- **Exercise brief**:
Update the lines below by replacing "card" with "panel" wherever it occurs, and write them out again with everything else left unchanged.

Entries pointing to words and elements
-------

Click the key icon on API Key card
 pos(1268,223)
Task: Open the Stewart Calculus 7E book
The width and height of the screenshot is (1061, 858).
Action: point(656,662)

-------

- **Solution to this exercise**:
Click the key icon on API Key panel
 pos(1268,223)
Task: Open the Stewart Calculus 7E book
The width and height of the screenshot is (1061, 858).
Action: point(656,662)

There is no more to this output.